Despite the well-publicized setbacks of Cape Wind, U.S. offshore wind is beginning to feel a little bit more real with each passing day. In fact, just over a month ago Deepwater Wind announced it had completed the $290 million financing of its proposed 30-MW (five 6MW Alstom Haliade turbines) Block Island windfarm. That makes it official on paper.
But if one were to walk through the fabrication facilities of Alstom in Denmark, it would likely feel even more real: all fifteen of the 241 foot blades have already been completed and are ready for installation. To put that size into perspective, the 150 meter (492 foot) diameter of the rotor would dwarf the Statue of Liberty (at 305 feet). Meanwhile, in Louisiana, Gulf Island Fabrication is working on the five steel jacket foundations that will anchor the turbines to the ocean floor. If all goes to plan, the ‘steel in the water’ foundations will be installed this summer and the project will go live sometime in the fall.

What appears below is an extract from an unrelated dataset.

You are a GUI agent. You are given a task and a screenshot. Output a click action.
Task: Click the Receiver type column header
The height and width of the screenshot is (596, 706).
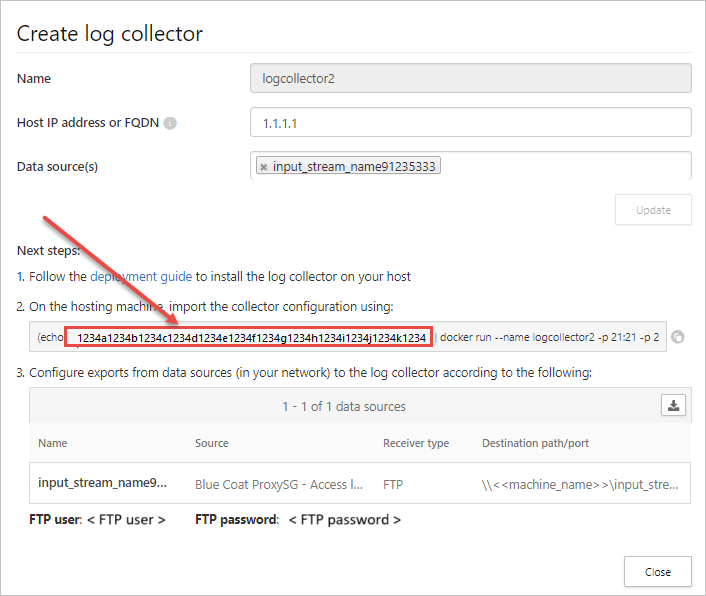[x=416, y=443]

So Deepwater Wind has taken a huge first step. But it represents only one move towards fully exploiting the far offshore deepwater resource, where thousands of megawatts of wind may potentially be harvested. Those opportunities will require even more capital and know-how.
Thus, the announcement today that the experienced and well-capitalized Danish group Dong Energy is buying the rights to over 1,000 megawatts of potential offshore project rights from RES Americas may be just what the industry may need to help it take the next step. These wind turbines would be located about 55 miles off the Massachusetts coast.
When it comes to offshore wind, Dong is a serious and seasoned player, and the biggest name in the game. It has its fingerprints on many of the largest offshore undertakings in the world. The company has completed major projects in Denmark, Germany, and the U.K., with 2,500 MW installed as of the end of 2014. It has developed more offshore wind than anybody else – about a third of the global total to date. Its goal is to increase that number by more than two-and-a half times 2020.
If approved by the U.S. Bureau of Offshore Energy Management, this would represent Dong’s first step outside of Europe. The move from vision to reality almost always takes a while. And as the Cape Wind experience has shown, it can be fraught with difficulties and mis-steps. But if anybody can pull off an undertaking of this magnitude, Dong is certainly a very strong candidate.